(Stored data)
**********

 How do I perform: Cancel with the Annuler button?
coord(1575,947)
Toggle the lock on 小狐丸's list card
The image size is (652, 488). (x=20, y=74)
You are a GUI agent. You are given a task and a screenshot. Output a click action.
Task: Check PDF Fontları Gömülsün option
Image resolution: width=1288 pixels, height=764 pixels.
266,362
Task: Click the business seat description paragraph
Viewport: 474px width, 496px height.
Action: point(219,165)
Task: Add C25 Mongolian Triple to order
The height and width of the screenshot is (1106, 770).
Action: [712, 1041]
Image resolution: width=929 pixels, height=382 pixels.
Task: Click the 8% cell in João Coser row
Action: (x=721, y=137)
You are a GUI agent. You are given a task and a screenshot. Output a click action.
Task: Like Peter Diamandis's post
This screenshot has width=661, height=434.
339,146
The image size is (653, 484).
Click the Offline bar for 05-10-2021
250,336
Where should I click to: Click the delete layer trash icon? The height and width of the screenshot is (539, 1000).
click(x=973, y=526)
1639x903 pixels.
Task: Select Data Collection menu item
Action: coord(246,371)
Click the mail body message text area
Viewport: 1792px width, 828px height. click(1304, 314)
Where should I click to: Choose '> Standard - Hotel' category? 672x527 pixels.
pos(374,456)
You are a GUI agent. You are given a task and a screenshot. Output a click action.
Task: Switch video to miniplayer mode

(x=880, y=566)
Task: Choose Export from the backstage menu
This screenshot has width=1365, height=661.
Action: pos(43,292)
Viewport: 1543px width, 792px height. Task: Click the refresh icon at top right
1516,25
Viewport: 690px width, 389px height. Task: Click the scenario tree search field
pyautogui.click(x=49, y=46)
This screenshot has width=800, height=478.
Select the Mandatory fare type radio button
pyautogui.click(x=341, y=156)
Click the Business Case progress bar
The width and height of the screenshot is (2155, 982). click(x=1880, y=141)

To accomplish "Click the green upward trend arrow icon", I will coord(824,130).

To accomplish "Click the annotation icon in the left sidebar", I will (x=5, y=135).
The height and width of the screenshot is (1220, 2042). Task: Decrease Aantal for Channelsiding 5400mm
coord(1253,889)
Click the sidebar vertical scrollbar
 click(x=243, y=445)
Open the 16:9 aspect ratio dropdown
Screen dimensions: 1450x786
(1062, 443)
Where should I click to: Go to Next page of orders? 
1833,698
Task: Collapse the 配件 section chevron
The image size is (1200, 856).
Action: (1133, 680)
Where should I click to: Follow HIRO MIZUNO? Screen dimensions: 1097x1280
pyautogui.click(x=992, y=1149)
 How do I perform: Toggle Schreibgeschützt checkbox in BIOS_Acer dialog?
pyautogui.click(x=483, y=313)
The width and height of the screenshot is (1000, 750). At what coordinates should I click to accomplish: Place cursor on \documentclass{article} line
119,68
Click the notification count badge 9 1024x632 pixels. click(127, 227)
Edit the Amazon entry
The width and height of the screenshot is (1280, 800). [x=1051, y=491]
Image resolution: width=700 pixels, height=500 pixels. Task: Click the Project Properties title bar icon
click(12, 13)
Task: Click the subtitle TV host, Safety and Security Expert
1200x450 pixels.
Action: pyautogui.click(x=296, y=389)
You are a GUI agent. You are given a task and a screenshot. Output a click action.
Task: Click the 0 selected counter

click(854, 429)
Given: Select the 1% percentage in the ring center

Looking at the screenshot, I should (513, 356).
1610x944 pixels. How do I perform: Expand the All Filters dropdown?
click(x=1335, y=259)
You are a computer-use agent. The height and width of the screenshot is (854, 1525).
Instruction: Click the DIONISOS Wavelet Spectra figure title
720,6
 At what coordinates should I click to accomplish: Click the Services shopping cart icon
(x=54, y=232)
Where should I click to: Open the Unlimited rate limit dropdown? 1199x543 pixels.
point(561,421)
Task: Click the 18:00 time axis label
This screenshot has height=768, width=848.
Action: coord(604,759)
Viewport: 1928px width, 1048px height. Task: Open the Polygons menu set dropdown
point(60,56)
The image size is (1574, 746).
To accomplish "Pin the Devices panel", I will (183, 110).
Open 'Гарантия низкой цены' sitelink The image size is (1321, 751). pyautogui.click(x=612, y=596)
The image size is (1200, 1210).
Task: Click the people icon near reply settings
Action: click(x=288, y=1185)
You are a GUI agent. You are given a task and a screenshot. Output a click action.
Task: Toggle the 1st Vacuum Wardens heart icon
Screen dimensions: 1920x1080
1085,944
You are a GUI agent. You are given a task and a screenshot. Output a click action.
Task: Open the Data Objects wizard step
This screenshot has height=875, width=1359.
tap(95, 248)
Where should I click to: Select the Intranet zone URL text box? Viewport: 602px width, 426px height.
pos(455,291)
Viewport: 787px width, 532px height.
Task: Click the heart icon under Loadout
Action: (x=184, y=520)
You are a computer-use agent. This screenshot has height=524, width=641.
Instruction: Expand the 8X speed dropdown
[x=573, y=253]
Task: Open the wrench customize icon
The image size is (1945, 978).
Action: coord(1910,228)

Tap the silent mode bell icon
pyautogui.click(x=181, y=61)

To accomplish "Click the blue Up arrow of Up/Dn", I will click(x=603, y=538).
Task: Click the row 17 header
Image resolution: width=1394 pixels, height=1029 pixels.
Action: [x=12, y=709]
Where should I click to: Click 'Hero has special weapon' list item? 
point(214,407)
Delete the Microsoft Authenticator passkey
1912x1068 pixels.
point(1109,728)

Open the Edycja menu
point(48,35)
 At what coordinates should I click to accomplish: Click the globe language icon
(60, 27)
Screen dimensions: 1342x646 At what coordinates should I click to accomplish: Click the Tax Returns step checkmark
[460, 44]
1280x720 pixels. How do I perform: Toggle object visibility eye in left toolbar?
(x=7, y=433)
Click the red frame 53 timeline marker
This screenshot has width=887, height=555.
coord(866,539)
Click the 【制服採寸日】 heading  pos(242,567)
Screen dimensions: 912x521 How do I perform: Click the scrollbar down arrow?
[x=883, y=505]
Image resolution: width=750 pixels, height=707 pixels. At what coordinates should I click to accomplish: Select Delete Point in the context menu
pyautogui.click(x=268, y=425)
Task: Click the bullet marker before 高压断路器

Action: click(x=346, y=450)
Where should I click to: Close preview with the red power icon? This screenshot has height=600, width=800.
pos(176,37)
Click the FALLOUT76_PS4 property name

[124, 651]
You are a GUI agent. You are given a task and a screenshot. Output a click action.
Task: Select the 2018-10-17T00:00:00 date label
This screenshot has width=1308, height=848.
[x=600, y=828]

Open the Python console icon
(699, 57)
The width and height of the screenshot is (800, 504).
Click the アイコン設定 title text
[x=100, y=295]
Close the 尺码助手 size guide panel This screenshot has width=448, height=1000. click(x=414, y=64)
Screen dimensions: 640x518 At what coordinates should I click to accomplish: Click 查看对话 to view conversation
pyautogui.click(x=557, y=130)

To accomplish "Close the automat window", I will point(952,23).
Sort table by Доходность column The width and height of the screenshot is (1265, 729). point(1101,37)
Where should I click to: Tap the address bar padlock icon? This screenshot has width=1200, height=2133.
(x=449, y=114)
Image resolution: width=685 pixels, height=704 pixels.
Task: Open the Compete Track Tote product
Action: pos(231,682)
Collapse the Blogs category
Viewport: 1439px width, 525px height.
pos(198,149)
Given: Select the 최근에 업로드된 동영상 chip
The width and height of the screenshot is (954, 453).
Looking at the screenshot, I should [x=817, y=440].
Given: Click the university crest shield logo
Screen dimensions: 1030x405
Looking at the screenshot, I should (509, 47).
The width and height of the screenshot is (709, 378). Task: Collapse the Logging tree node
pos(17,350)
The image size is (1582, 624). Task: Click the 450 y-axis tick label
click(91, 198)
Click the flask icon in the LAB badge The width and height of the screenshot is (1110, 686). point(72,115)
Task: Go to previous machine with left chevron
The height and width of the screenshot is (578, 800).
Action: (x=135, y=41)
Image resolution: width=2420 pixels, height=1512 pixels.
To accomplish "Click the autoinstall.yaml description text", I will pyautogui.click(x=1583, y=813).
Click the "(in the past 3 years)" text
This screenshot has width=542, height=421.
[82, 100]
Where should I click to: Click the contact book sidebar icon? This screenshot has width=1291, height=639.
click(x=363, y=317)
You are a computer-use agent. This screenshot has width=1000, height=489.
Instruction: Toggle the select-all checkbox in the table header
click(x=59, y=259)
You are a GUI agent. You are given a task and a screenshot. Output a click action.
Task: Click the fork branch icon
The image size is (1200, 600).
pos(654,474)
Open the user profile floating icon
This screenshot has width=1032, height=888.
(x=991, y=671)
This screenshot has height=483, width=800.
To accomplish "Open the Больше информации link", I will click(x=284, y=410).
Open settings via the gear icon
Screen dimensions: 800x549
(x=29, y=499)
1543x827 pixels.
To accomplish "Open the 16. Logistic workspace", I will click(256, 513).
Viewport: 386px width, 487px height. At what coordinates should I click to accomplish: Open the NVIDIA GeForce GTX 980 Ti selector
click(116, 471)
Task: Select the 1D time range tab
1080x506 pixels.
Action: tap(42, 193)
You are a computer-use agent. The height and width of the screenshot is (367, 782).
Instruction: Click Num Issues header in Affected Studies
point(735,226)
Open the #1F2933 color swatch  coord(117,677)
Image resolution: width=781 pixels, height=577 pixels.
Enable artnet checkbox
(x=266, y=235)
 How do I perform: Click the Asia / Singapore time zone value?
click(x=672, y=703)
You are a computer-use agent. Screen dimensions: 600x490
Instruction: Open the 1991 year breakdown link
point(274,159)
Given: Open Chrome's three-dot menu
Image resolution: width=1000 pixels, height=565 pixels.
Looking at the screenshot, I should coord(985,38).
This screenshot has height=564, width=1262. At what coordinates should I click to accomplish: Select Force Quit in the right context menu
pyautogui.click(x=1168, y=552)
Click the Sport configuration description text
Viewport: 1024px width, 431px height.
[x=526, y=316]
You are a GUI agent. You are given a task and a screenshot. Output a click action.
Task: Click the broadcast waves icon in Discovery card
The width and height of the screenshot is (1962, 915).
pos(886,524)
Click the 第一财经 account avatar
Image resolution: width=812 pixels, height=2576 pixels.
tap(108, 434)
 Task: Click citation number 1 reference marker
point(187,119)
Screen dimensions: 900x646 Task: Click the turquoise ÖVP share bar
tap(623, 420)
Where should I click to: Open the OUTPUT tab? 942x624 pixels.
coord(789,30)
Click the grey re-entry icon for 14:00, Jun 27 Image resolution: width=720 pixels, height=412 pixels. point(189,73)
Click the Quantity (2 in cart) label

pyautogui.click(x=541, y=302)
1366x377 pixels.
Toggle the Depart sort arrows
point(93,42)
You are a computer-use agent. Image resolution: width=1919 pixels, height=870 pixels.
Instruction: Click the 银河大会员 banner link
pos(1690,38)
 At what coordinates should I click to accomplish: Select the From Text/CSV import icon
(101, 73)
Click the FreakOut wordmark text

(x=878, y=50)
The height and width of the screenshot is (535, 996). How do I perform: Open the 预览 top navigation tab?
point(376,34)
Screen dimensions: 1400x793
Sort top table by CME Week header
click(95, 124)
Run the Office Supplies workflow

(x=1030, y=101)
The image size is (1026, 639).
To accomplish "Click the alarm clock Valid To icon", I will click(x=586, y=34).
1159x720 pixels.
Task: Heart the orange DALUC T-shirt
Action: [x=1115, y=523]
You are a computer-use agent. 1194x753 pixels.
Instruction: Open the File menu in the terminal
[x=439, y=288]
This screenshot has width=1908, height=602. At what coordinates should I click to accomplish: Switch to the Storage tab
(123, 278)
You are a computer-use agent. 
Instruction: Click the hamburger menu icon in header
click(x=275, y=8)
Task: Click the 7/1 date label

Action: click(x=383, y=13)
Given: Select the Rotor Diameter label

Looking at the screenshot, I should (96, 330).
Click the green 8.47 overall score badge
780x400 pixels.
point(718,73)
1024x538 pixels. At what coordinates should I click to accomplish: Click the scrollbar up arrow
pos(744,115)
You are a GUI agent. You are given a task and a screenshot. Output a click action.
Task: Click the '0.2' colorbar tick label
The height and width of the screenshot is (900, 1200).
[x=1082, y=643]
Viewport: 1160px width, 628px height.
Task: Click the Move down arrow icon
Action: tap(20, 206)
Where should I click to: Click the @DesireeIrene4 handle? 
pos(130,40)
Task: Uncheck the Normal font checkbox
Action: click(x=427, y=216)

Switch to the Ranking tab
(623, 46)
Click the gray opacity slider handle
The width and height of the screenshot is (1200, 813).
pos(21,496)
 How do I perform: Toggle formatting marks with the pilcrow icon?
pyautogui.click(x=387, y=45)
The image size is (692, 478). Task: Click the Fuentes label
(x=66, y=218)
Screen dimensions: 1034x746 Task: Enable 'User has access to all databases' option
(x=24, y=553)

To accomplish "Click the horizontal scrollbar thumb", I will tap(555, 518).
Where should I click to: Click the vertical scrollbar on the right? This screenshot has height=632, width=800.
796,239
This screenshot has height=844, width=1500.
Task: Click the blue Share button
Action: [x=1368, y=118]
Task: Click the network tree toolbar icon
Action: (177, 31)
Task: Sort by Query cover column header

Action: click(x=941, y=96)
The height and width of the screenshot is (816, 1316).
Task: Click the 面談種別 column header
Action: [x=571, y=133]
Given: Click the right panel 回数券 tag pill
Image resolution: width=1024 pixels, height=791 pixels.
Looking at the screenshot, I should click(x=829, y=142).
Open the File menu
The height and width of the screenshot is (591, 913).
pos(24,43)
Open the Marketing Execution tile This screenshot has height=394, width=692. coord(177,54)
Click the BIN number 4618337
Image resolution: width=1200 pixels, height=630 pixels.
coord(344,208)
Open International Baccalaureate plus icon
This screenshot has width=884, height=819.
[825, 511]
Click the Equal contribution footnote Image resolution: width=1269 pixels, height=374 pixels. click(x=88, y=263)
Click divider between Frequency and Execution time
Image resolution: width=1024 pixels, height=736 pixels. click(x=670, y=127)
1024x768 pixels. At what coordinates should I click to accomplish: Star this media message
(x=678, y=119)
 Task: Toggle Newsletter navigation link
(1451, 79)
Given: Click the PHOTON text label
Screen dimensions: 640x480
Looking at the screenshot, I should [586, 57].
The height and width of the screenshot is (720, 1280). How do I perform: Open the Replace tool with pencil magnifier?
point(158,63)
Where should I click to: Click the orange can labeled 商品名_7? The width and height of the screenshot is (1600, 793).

**********

EXERCISE DESCRIPTION: What is needed is an exact copy of the lines above, from the one containing "Where should I click to: Open the OUTPUT" through the one containing "Click the gray opacity slider handle", with nothing added.

YOUR RESPONSE:
Where should I click to: Open the OUTPUT tab? 942x624 pixels.
coord(789,30)
Click the grey re-entry icon for 14:00, Jun 27 Image resolution: width=720 pixels, height=412 pixels. point(189,73)
Click the Quantity (2 in cart) label

pyautogui.click(x=541, y=302)
1366x377 pixels.
Toggle the Depart sort arrows
point(93,42)
You are a computer-use agent. Image resolution: width=1919 pixels, height=870 pixels.
Instruction: Click the 银河大会员 banner link
pos(1690,38)
 At what coordinates should I click to accomplish: Select the From Text/CSV import icon
(101, 73)
Click the FreakOut wordmark text

(x=878, y=50)
The height and width of the screenshot is (535, 996). How do I perform: Open the 预览 top navigation tab?
point(376,34)
Screen dimensions: 1400x793
Sort top table by CME Week header
click(95, 124)
Run the Office Supplies workflow

(x=1030, y=101)
The image size is (1026, 639).
To accomplish "Click the alarm clock Valid To icon", I will click(x=586, y=34).
1159x720 pixels.
Task: Heart the orange DALUC T-shirt
Action: [x=1115, y=523]
You are a computer-use agent. 1194x753 pixels.
Instruction: Open the File menu in the terminal
[x=439, y=288]
This screenshot has width=1908, height=602. At what coordinates should I click to accomplish: Switch to the Storage tab
(123, 278)
You are a computer-use agent. 
Instruction: Click the hamburger menu icon in header
click(x=275, y=8)
Task: Click the 7/1 date label

Action: click(x=383, y=13)
Given: Select the Rotor Diameter label

Looking at the screenshot, I should (96, 330).
Click the green 8.47 overall score badge
780x400 pixels.
point(718,73)
1024x538 pixels. At what coordinates should I click to accomplish: Click the scrollbar up arrow
pos(744,115)
You are a GUI agent. You are given a task and a screenshot. Output a click action.
Task: Click the '0.2' colorbar tick label
The height and width of the screenshot is (900, 1200).
[x=1082, y=643]
Viewport: 1160px width, 628px height.
Task: Click the Move down arrow icon
Action: tap(20, 206)
Where should I click to: Click the @DesireeIrene4 handle? 
pos(130,40)
Task: Uncheck the Normal font checkbox
Action: click(x=427, y=216)

Switch to the Ranking tab
(623, 46)
Click the gray opacity slider handle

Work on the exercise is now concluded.